● Passage to read
--- --- ---
Sunday, August 22, 2010

yellow kaye

BLOGGING WITH MY FRIEND KAYE! hihihihihi :))) She's gonna tell me something. Something amazing leytuuuuuurrr :))) she will be making her account here in blogspot really soon. THIS IS A TRIBUTE FOR HER. :) hihihi

THIS IS FOR YOU! i love you this much :)

Sunday, July 11, 2010

A NEW ME... hopefully.

Every single day is such a struggle for me in terms of eating. I always stress about what shall i eat because i'm getting fatter. I want shed about 20 lbs. in 2 months time. I CAN DO IT NAMAN DI BA?

I've decided to write everything here. My daily food intake, my excercise (if i have one) and everything. Maybe i should know my weight by now but im just to damn scared to know the truth. fuck. this is so stressful. But okay, im calm. I should know na and trim my intake for a healthier new me.

For breakfast im having boiled egg whites and tuna. for lunch, maybe i'll have some soup or salad. just either of the two. AND ofcourse LOTS OF WATER.

THIS IS IT!!!!!!!!!!!!!!!!!!!!! I WILL DO THIS!!!!!!!!!!!!!!

Thursday, June 17, 2010

Hola! it's been a while.

I know... it's been around 3 months since i last updated my blog. I'M SO SORRY! I know I don't have followers and everything but i promised myself that i will dedicately make time for blogging. It is more of an on-line diary actually but the point is, I PROMISED AND SWORE that this year, i'll make it a habit to write whatever, whenever just as long as i put an entry. Your question might be, "What the heck is your blog for anyway?" well, to answer my very own, there are a lot of reasons why i should write and blog. the following are:

1. I desperately need to improve my writing skills. In the the field that I decided to pursue involes a lot of writing papers, And If ever I decided to really pursue Law, God only knows how much we have to write just to be called ourselves as lawyers. But come to think of it if i became one... aaaahhh! MAGICAL! anyways, dayreaming aside, That's my primary reason.

2. I don't know how to express myself. Well, not that i totally don't know how but I more comfortable talking especially when it comes to "feelings". I usually talk about that stuff with my friends, sisters and cousins. However, my problem is, when i'm feeling down, depressed, confused all that sorts of feelings, I don't know how to express it... SERIOUSLY. I normally talks about positive happy moving experiences, thoughts and feelings with my loved ones and that's who Iam. If ever i feel angry about something, someone or disappointed on whatever reason, I just hold it inside me. WEIRD, i really don't know what to do next you know. I'm a self-confessed non-conformist too. I don't like people arguing around me and gets BV(bad vibes) right away! And don't make me start on how I can't stand confrontations. It's just too much for me! i'm always like "can we just forget about all this and just start apologizing and accept sorrys and offer a big warm hug for everyone!". So, this blog is sort of an OUTLET of repressed feelings and emotions. (meh ganun!)
--- --- ---
● Dataset extract
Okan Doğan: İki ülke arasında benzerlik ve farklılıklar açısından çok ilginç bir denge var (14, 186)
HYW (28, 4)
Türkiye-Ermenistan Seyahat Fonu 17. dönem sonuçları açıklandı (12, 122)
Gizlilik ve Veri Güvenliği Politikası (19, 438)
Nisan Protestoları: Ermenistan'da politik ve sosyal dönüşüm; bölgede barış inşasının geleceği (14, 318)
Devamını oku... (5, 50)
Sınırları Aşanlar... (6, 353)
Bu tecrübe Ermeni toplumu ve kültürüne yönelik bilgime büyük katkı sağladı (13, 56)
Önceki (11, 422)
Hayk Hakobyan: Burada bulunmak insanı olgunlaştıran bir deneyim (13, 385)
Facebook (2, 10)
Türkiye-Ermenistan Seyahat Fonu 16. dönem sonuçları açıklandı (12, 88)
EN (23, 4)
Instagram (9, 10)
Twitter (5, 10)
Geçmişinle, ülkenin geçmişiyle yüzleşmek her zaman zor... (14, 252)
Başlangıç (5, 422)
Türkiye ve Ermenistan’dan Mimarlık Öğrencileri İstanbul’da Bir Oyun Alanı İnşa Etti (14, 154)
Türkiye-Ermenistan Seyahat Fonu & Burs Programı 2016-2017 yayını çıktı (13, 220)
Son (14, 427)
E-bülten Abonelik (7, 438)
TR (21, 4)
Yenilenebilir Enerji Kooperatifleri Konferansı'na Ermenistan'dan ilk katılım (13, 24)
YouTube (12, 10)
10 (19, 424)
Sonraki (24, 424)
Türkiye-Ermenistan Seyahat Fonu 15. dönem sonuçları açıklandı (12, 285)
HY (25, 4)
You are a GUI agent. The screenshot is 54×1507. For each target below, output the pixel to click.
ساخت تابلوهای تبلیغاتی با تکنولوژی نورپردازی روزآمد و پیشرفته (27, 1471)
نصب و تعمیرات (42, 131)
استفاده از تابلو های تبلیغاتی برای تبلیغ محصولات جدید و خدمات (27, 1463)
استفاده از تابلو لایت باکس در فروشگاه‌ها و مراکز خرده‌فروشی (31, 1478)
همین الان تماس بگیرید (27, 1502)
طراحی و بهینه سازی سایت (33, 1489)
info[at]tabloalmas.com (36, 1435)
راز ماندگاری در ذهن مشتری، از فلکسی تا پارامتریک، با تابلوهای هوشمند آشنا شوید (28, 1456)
--- --- ---
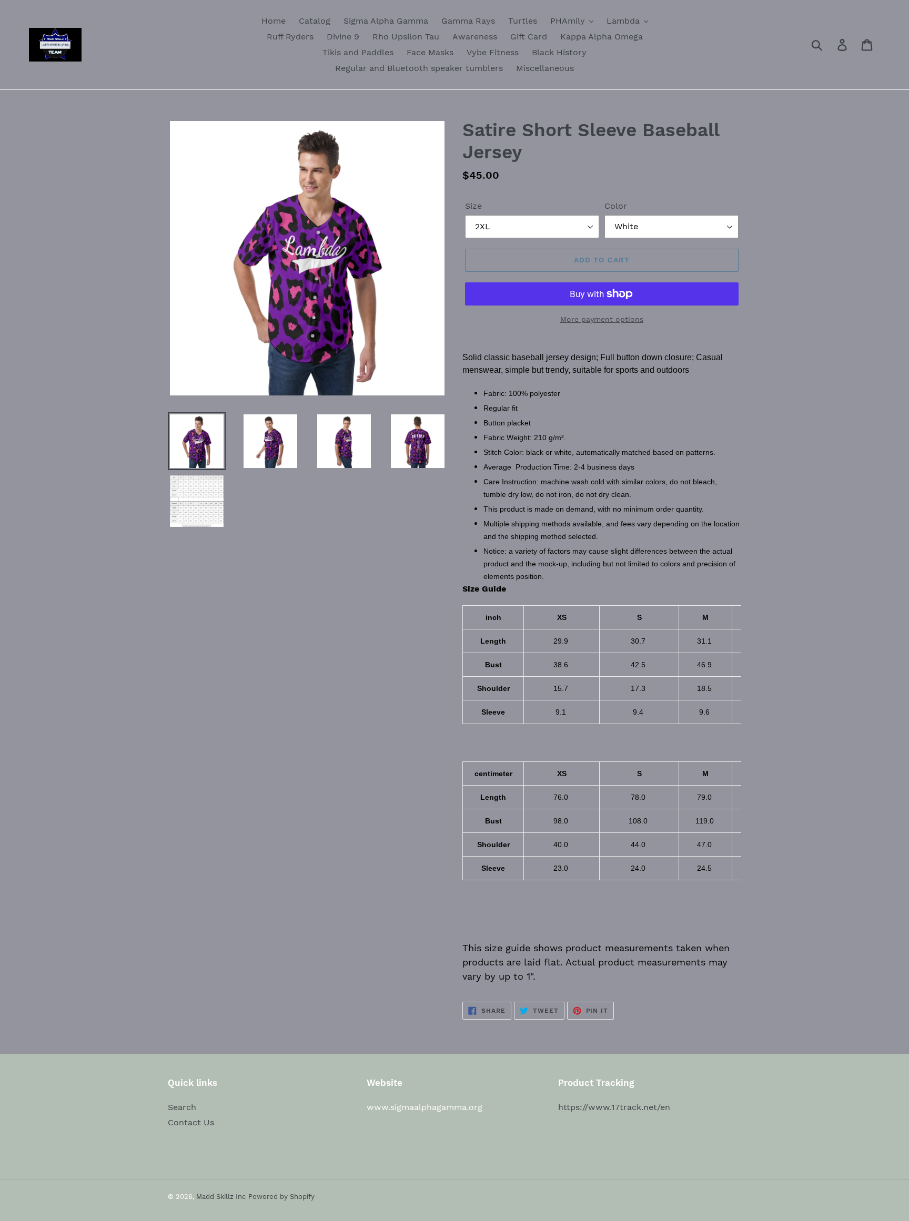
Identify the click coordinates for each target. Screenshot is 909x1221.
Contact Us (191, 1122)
--- --- ---
● Challenge 1
List every date on which a post in the blog was written.
● Challenge 2
Copy the part of the blog from "BLOGGING WITH MY" to "NAMAN DI BA?".

● Correct answer 1
Sunday, August 22, 2010
Sunday, July 11, 2010
Thursday, June 17, 2010

● Correct answer 2
BLOGGING WITH MY FRIEND KAYE! hihihihihi :))) She's gonna tell me something. Something amazing leytuuuuuurrr :))) she will be making her account here in blogspot really soon. THIS IS A TRIBUTE FOR HER. :) hihihi

THIS IS FOR YOU! i love you this much :)

Sunday, July 11, 2010

A NEW ME... hopefully.

Every single day is such a struggle for me in terms of eating. I always stress about what shall i eat because i'm getting fatter. I want shed about 20 lbs. in 2 months time. I CAN DO IT NAMAN DI BA?